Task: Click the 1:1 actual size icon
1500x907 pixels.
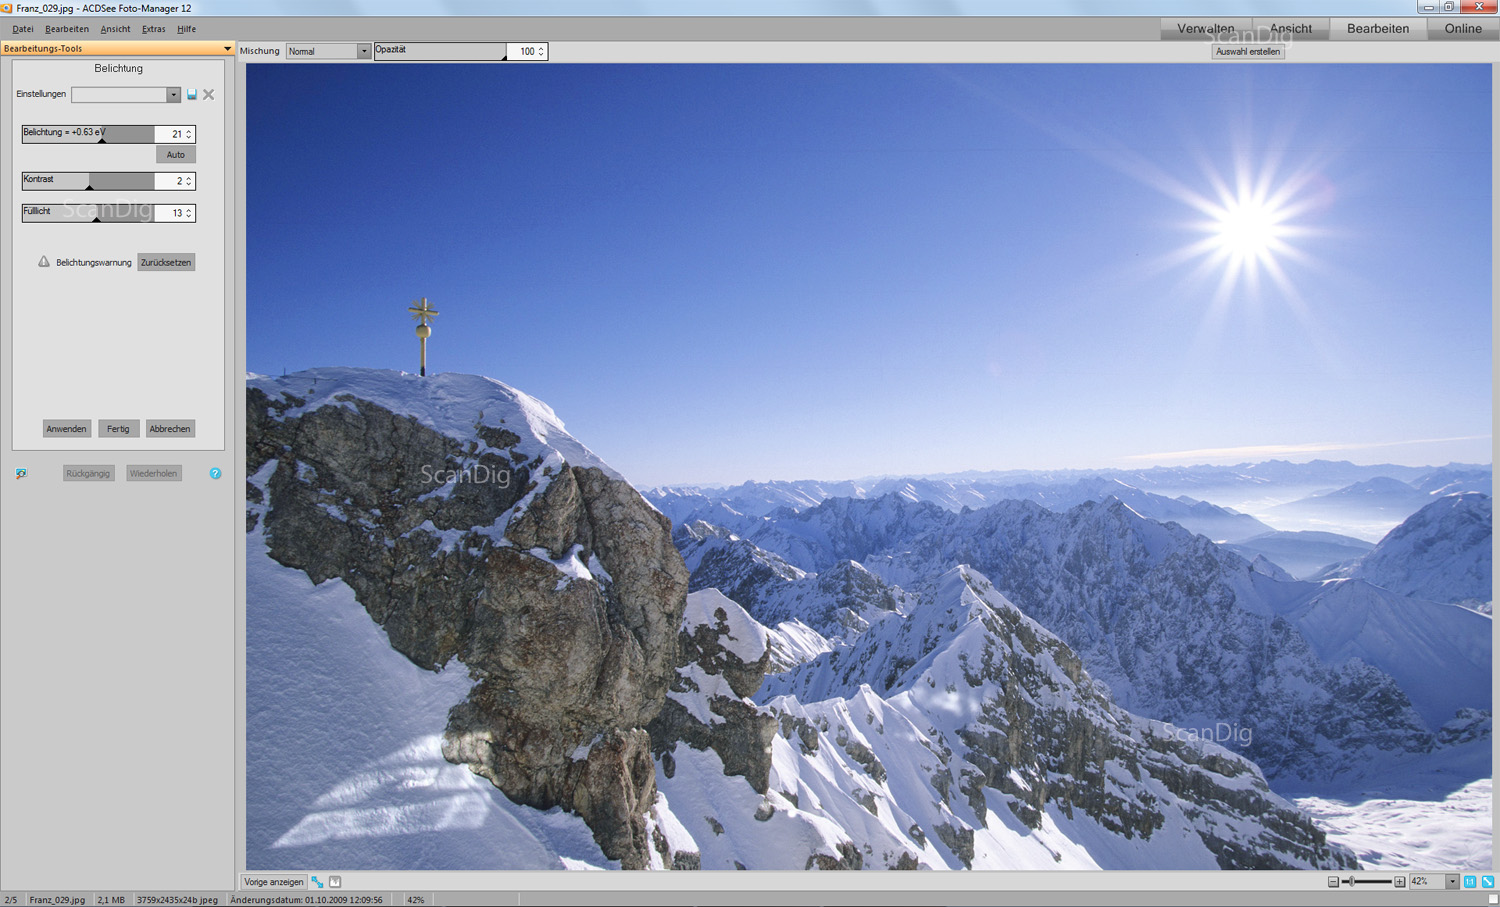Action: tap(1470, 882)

-=-=-=-=-

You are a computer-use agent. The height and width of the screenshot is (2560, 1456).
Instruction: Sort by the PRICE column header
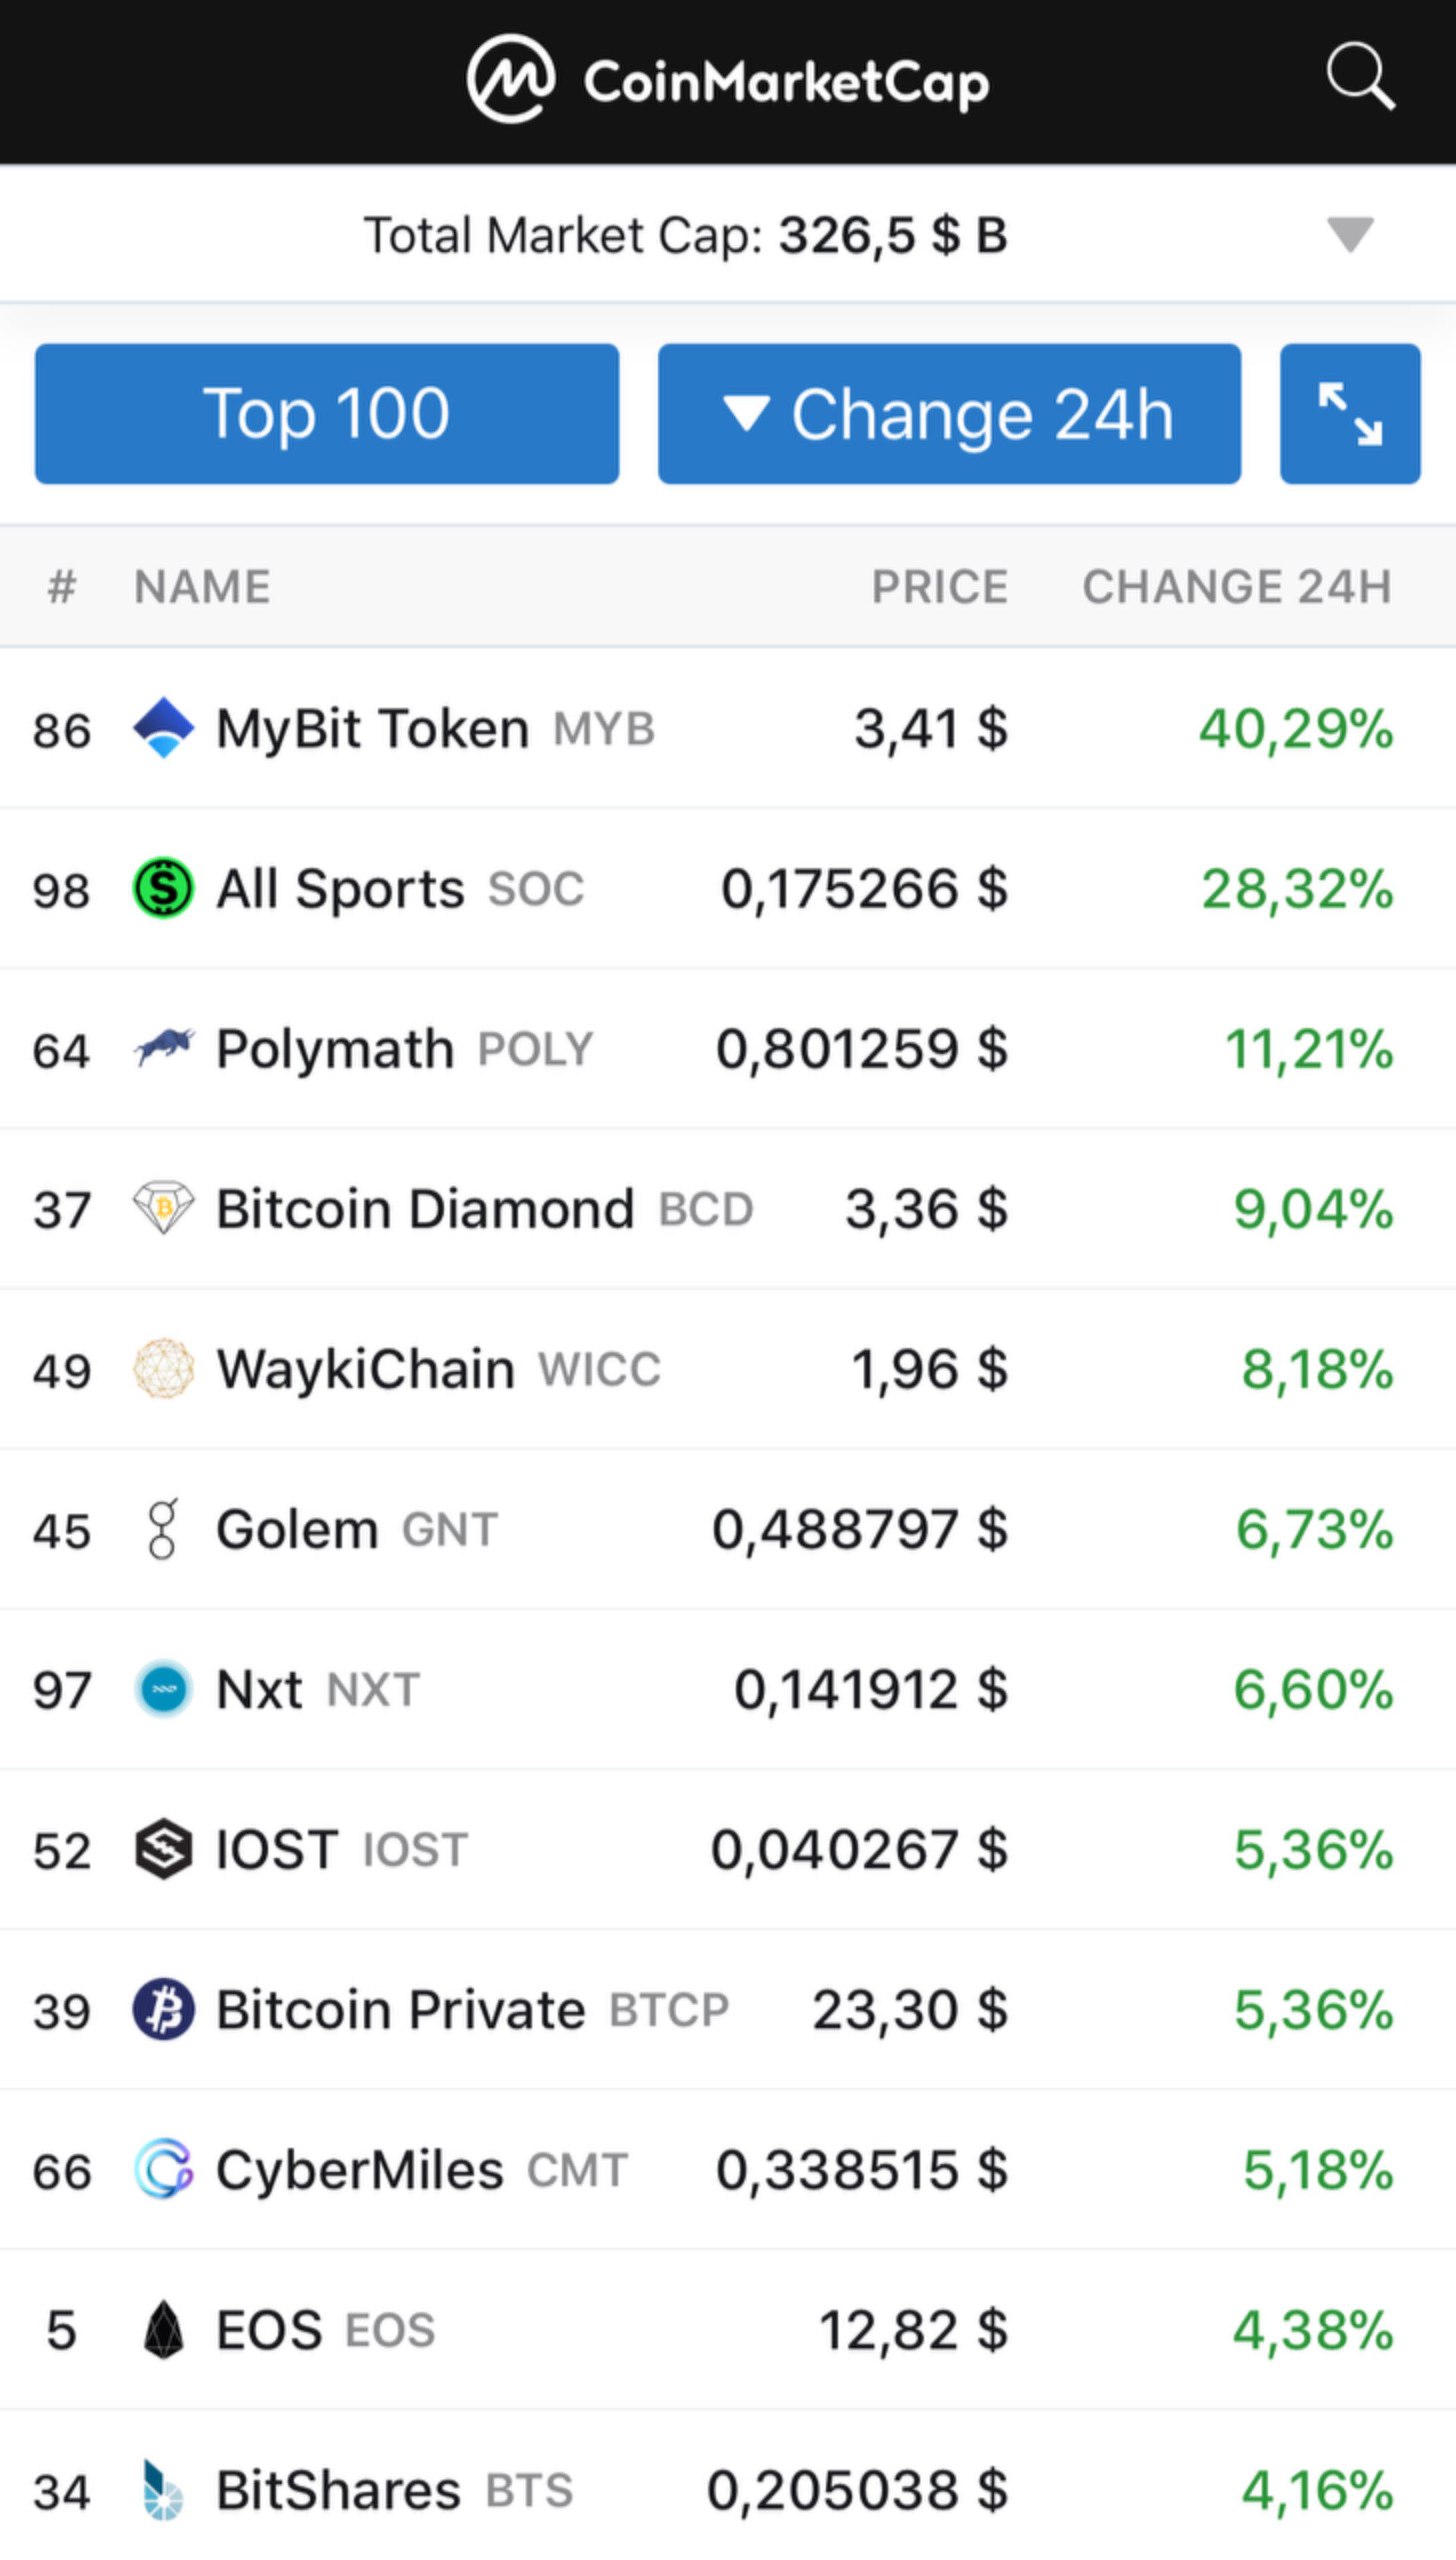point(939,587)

-=-=-=-=-

Could you give the listing above as a numbered list, from the line with "Task: Click the 1:1 actual size icon" up to and including the line with "Action: tap(1470, 882)", leaving out blank lines and pictures?

1. Task: Click the 1:1 actual size icon
2. 1500x907 pixels.
3. Action: tap(1470, 882)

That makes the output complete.